Johnny 5’s out trollin’ for robot ass.
The crew of scientists and engineers who made this attempt at history possible as well as the silken voice (and what salad dressings!) of Paul Newman.
Man make robot. Robot go space. Robot take picture. Man celebrate.
You haven’t lived until you’ve seen the IMAX panoramic view of Danny Trejo’s profile.
There’s something just moving about movies like this, where the effort takes on a epic scale so one feels like these accomplishments just aren’t those of the men and women who created the rovers and the spacecraft to safely carry them to Mars, but that of the entire human race. That Disney sense of wonder is a perfect match for the IMAX documentary aesthetic, really displaying full out why the things that comprise our universe are pretty fucking cool. It’s the type of film that will enchant kids and adults alike and leave them abuzz with the possibility of life that our universe offers.
A nice touch on the filmmaker’s parts were not having a celebrity voice narrate the entire piece (Paul Newman provides the introduction); having astronomer Stephen Squyers provide the voiceover works perfectly as his excitement for the proceedings is palpable and transfers over to the audience over the running time. The computer-rendered reenactments of the deployment, landing, and movement of the rovers on Mars is absolutely fantastic and in the case of the latter, completely realistic. The sequence showcasing how the rovers get sent to Mars is a delightful bit of business as the craft constantly breaks down into smaller parts, a sci-fi take on the nesting dolls of old, something that you wouldn’t believe to be real until you see it. The scads of footage of the assembly, testing and monitoring of these rovers is also a treat as the tension in the room is palpable as the NASA scientists and engineers await a signal back from their first rover after he’s landed on Mars.
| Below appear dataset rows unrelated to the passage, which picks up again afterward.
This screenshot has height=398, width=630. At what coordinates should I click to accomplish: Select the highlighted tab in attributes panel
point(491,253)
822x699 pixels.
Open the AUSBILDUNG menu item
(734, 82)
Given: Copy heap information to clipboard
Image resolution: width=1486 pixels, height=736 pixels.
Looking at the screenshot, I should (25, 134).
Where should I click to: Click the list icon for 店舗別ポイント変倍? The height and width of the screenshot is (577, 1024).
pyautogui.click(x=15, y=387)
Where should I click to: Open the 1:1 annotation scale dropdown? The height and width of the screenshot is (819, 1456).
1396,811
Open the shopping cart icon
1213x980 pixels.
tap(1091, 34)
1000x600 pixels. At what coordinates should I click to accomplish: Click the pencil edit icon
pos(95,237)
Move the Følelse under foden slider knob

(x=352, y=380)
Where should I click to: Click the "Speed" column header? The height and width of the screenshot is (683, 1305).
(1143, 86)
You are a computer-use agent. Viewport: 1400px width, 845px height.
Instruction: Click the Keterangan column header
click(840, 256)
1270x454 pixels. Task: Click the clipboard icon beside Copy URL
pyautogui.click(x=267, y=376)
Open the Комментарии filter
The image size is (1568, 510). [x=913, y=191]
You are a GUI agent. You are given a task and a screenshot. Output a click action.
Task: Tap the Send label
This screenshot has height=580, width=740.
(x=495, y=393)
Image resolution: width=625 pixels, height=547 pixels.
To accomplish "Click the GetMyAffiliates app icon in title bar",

Overall, this isn’t a monumental success of a picture (the running time almost ensures it’s slight, although it still feels epic in scope despite it’s television episode length), but it’s the type that makes you proud to be human (which is a rarity these days, considering the current landscape) and is an appropriate monument to the achievements that science can bring forth. It’s also a beautiful IMAX film that shows us heretofore unseen landscapes of Mars that make the universe feel a little bit smaller, but it’s almost a comforting feeling of insignificance knowing that life did and most likely will continue to persevere elsewhere. Reccommended.
"…as my robot accomplice, the Hebrewmash 5000, will demonstrate to you now."
The cover art is acceptable, but not particularly dynamic. Of course the film is going to be pimped out in the A/V category due to its former IMAX status, so it’s no surprise that all is well on the technical front. As for extras, it would seem Disney realized a 40 minute IMAX film does not a feeling of completeness engender, so they bulked this fucker up with some substantial goodies. First up is the “Mars: P, P & F” featurette which goes a little more in depth into certain aspects of the filmmaking process and how the project came into fruition while also supplying more great info on the rovers and the engineers who helped create them. All in all, it’s all interesting stuff and a worthy supplement to the film itself. The real jewel of the disc though is the 1957 Walt Disney program “Mars and Beyond”, which is just a really fascinating glimpse into the mindset of space exploration in the 1950’s, as well as an extremely imaginative platform for all different kinds of fantastic 2-d animation. It may not seem like a substantial amount of extras, but when one considers the bonus material doubles the running time of the feature, you begin to see why they’re such welcome accompaniments.
7.7 out of 10
Although everyone else had grown tired of Jeremy’s Ace Ventura impersonation, Rod continued to goad him on incessantly.